On Tuesday night some of Washington's elite print and television journalists got together at the National Press Club for a friendly bull session with White House press flack Tony Snow.
There (over drinks and cocktail weenies?), they back slapped and complimented each other on the important and serious work they do, and indulged in what's become a favorite Beltway passtime. Trashing bloggers.
Tony Snow confessed to occasionally reading blogs. "It's amazing, you get this wonderful imaginative hateful stuff that comes flying out," he said.
Then Newsweek's Richard Wolffe chimed in ...
"There seems to be this sort of -- the witch hunt that's out there. A lot of the blogs are, are, are unduly devoted to media criticism which is itself kind of interesting given all the things you could comment on....
"In my humble view, the press here does a fantastic job of adhering to journalistic standards and covering politics in general," Wolffe proclaimed, arguing that bloggers "want us to play a role that isn't really our role. Our role is to ask questions and get information..."
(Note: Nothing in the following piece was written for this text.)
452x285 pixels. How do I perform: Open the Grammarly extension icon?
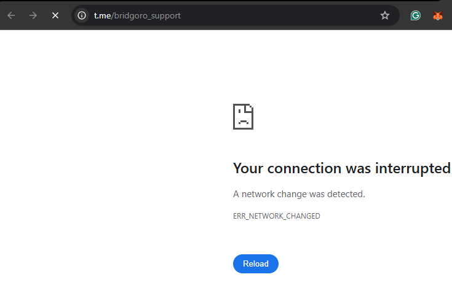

Really? Ask questions? Get information? Oh, you mean like you and others did in the runup to the US invasion of Iraq. How did that work again? You talked to unnamed administration sources. You wrote down what the unnamed administration sources said. And your papers and magazines printed the stuff.
I discovered the full extent of the "fantastic job" Richard Wolffe did during this time period by reading Glenn Greenwald's column on the Snow-press corps love fest in Salon.
Greenwald shows up Wolffe as the lickspittle stenographer he is through an outrageously unfair, sneakily underhanded technique often employed by dirty filthy stinking hippie bloggers. He quotes him -- reprints excerpts of articles Wolffe wrote back then. And to devastating effect. Then Greenwald cuts to the heart of the disease that afflicts Beltway journalism
"It is truly astonishing," he writes, "that the people who enabled the administration to spew one falsehood after the next -- and who aided and abetted the worst strategic disaster in our country's history by mindlessly passing those falsehoods along to their readers, completely failing to investigate any of it, but instead obediently validating it all with journalistic approval -- now want to sit around in the most self-satisfied way and pronounce that they are doing an absolutely 'fantastic job' and complain about the vulgar masses who disrupt their tranquility by criticizing them for being insufficiently vigilant.
"And to those American citizens who remain rather angry about the complete failure of the press to scrutinize the war-justifying claims made by their friends in the government -- and who wake up every day and devote themselves to trying to prod the press into performing its intended adversarial watchdog role so that our Government has at least some checks on what it can say and do -- people like Richard Wolffe have nothing to say other than to agree with Tony Snow that they are vulgar and hateful and to lecture them -- in his snidest and most condescending tone -- that they are just ignorant, confused, and unreasonably demanding.
"Truly, the spectacle of watching our country's leading White House journalists sitting there next to Tony Snow -- all of them oozing pomposity and self-satisfaction -- while Snow engineers the entire discussion and treats them like the friendly puppets that they are... is quite difficult to endure, but is nonetheless truly revealing."
And what can we expect from Richard Wolffe and his ilk in the future? Will he continue to puff out his chest and proclaim to the world that he's doing a fantastic job? Will he continue to "ask questions and get information" out like a postman delivering the mail? Very probably.
Even though what he should be doing as a journalist is questioning the answers.